This pose requires balance. Balance- whether it is in life, in your emotions or at a physical level, is necessary and comes with practice. There has to be a balance and an equilibrium in whatever you do. Yoga helps you achieve that. Hatha Yoga places lot of emphasis on balancing postures. These bring inner peace and inner balance. These postures also help to improve strength and coordination. Your posture improves and the nervous system becomes calm. Kakasana is very helpful not only to strengthen the arms and shoulders but also to calm down the mind and smooth the creases. It helps us to ease our breathing.
In Crow pose, we place our folded knees and thighs on top of our arms. Crows are light and they can fly. Gravity does not restrict them. This posture helps to improve our flexibility and strength. The arms and shoulders are energised. It helps to build confidence in our arms to support the body weight. The pelvis and abdomen are lifted up. It helps in our Pranayam practice.
People with wrist and shoulder injuries should be careful while attempting this. Also if you have weak core or less flexibility in your hip joint, you might find this posture challenging.

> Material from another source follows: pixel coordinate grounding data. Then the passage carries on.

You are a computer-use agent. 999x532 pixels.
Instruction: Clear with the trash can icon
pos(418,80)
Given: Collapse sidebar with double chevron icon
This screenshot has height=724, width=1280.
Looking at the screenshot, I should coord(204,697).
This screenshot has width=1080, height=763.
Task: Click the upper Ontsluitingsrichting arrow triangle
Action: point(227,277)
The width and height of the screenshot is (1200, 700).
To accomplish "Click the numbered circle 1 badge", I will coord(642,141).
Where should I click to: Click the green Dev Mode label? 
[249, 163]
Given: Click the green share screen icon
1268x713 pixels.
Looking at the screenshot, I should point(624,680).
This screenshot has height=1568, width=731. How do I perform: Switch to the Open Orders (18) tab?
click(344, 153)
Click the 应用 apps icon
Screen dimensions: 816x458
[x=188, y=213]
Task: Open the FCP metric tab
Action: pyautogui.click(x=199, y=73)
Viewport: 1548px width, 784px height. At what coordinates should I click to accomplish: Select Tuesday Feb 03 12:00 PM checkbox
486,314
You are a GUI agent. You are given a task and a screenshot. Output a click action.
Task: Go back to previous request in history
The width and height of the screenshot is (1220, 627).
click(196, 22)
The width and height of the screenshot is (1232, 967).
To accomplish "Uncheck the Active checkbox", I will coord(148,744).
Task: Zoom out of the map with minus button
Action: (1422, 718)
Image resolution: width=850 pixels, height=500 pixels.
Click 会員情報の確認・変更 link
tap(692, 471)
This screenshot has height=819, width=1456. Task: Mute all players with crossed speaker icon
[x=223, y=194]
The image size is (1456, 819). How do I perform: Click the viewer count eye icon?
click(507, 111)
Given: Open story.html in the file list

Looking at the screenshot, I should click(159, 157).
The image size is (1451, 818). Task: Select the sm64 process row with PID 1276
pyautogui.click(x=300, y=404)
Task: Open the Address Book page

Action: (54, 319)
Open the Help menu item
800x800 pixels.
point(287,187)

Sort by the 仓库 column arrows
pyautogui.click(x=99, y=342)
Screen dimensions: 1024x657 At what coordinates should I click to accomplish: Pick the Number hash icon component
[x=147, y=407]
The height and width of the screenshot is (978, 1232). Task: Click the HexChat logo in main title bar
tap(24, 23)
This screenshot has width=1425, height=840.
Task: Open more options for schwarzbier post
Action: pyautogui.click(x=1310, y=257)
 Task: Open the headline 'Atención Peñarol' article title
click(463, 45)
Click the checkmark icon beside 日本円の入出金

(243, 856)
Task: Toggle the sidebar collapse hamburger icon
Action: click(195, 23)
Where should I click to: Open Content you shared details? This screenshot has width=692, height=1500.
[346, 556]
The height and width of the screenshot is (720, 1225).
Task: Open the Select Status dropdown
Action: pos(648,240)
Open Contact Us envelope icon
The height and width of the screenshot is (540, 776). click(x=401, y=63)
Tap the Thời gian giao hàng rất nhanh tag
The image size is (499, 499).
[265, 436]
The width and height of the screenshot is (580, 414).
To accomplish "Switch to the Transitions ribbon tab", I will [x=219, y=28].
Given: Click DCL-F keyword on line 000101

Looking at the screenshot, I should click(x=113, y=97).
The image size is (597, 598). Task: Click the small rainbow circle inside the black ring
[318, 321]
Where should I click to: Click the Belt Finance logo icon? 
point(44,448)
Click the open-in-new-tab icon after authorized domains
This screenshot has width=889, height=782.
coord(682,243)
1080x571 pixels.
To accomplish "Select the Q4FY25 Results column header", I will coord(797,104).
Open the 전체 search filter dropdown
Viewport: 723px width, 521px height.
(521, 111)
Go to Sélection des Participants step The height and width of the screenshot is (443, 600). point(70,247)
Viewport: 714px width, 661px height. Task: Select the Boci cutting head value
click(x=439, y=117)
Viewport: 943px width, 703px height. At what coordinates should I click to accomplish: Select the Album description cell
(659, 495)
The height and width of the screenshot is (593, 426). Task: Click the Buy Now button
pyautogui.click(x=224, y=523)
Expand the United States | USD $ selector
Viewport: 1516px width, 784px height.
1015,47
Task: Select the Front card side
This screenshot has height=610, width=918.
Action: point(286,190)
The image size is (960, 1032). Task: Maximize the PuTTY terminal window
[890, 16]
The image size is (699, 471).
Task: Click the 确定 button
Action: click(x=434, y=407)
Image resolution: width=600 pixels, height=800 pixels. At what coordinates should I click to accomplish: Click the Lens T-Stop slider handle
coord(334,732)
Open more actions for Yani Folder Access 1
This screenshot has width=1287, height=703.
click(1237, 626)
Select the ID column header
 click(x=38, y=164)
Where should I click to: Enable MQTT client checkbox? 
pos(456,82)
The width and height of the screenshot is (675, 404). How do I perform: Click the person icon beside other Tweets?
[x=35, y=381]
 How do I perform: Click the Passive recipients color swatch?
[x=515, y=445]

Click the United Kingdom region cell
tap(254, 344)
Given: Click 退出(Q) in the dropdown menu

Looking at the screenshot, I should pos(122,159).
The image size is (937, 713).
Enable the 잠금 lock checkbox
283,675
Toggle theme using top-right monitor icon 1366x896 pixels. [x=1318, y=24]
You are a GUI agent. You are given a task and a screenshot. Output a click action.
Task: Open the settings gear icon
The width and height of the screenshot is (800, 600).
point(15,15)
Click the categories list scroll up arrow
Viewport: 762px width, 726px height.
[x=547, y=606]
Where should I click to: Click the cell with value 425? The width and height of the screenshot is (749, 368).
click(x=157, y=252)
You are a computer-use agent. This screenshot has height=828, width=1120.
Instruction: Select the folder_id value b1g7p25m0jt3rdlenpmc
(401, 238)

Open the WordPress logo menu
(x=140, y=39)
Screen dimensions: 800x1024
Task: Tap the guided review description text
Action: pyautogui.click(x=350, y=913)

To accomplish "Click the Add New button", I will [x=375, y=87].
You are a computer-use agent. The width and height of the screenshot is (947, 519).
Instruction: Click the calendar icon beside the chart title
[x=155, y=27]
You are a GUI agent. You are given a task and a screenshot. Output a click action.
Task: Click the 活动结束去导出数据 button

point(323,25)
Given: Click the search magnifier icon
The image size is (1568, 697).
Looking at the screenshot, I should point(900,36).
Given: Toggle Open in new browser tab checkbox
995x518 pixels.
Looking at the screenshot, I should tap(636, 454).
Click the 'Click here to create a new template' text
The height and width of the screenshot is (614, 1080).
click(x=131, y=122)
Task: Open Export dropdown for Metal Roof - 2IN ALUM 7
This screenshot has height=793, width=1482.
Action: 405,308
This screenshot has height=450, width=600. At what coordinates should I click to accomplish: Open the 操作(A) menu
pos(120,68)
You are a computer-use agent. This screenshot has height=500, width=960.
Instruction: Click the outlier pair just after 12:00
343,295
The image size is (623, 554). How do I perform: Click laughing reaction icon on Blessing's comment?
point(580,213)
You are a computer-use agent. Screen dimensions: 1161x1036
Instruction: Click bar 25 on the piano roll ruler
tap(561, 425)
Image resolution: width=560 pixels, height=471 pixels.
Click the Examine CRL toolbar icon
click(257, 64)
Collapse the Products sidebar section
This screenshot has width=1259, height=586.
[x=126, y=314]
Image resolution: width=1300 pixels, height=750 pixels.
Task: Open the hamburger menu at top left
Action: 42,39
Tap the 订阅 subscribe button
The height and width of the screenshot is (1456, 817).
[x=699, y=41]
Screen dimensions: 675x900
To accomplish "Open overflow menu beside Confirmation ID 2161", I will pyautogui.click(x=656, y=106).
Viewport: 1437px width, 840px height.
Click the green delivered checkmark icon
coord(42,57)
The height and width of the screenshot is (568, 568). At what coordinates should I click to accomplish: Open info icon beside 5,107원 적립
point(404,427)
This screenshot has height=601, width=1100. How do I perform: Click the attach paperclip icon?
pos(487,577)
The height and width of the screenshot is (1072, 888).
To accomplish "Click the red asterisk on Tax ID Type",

The pose is more beneficial if it is not done superficially just with the arms. Engage your core, extend from the perineum up through your core. This act of drawing up through the base of your pelvis, stabilises and makes the posture more grounded and solid. You feel lighter and lifted. Your body defies gravity and you experience inner energy. On the other hand, if you use only the strength of your arms, the pose becomes difficult, simply external and static.